I could not get session state to work at all for local development. It’s quite possible that this is a “Streamlit cloud”-only
feature or some such. I was able to initialize a list of prompts, validate I’d updated that list, but it always reset to empty,
even when I hadn’t closed the tab or even left the page, e.g. after submitting a new prompt to evaluate, it would always detect
session state as empty.
So, I decided to just implement it using a local JSON blob, which you can see in get_prompts, render_prompt, and add_prompt on Github.
If you were building a more comprehensive tool, you’d probably want to fiddle around with st.experimental_user to create a per-user cache rather than a global cache. That is made to work with Streamlit’s cloud hosting, but I imagine if you boke around the streamlit-authenticator that you can figure out how to work with other authentication mechanisms as well.
Ending thoughts
Altogether, I’m certain this sort of “personal LLM tooling” will exist in a number of usable formats sometime over the next year or two, but I’m not sure if it’ll be better than what you can build yourself, particularly when it comes to customization. The one counter-point here is the ChatGPT plugins which are exceptionally interesting, and might well represent the sort of tool that is nearly impossible to build or interact with in your own local sandbox–we’ll see!
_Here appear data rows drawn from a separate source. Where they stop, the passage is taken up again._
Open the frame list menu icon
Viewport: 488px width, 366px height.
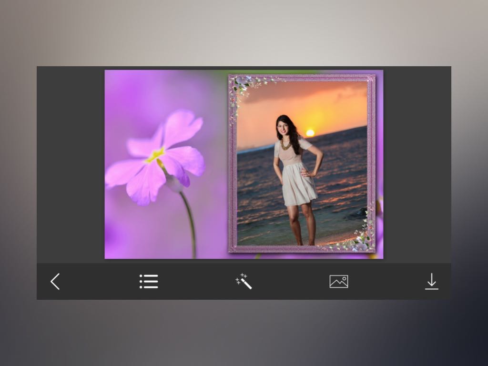[149, 282]
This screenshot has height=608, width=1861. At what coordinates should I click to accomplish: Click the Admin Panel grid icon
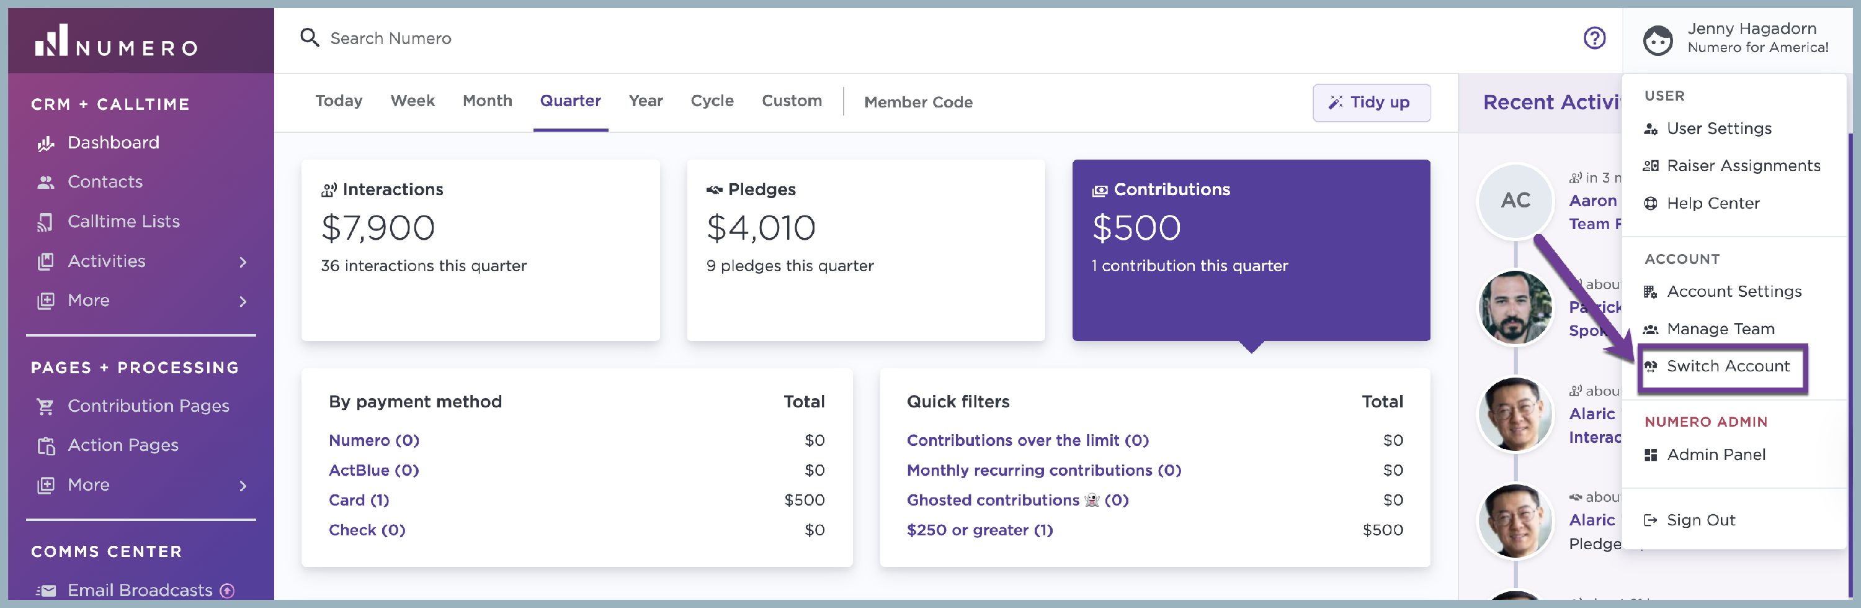point(1650,455)
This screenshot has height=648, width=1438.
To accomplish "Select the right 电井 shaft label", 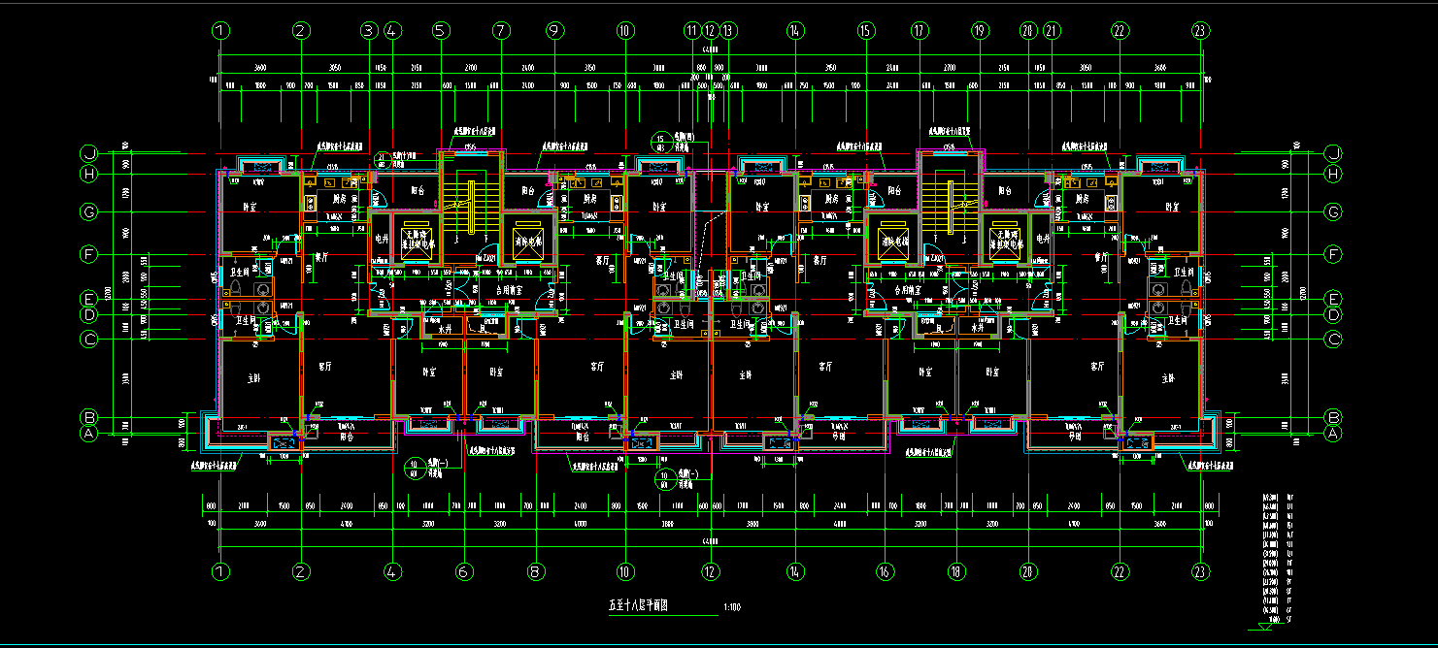I will tap(1043, 239).
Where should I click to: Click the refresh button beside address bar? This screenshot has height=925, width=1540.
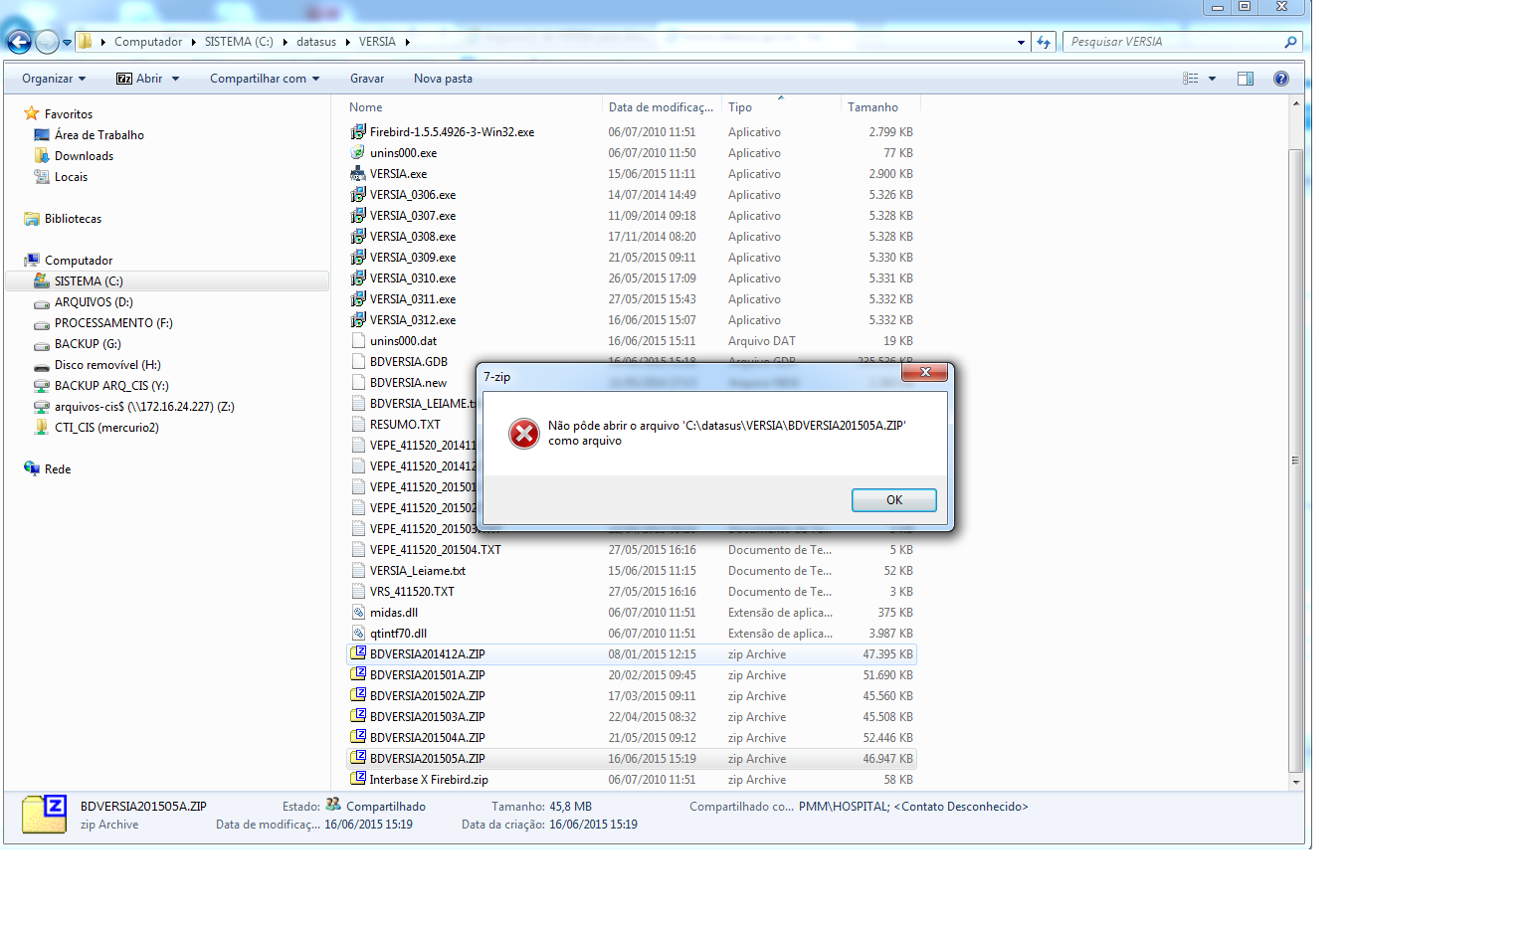point(1044,42)
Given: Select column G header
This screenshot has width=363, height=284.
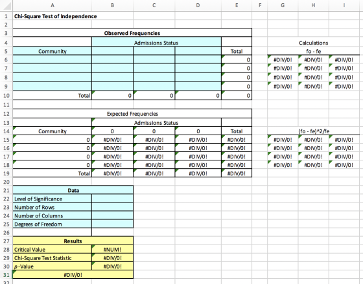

Equally interesting, I think, is seeing how these kinds of internal tools will play out for internal usage at companies building out their own investment into LLMs. Based on what I’m seeing in the industry, I’d expect most companies with a legitimate use for LLMs to build out something along these lines internally. I’m fairly confident that there’s a real usecase for self-hosted LLM tooling, which could be an interesting startup idea, but there’s a real risk in building a startup where there’s already a lot of startup saturation, I would almost certainly go in a different direction. (If you are building something along these lines, are looking for angel investment, and are trying to build tooling for LLMs rather than sell LLM-magic, I’d be interested in.)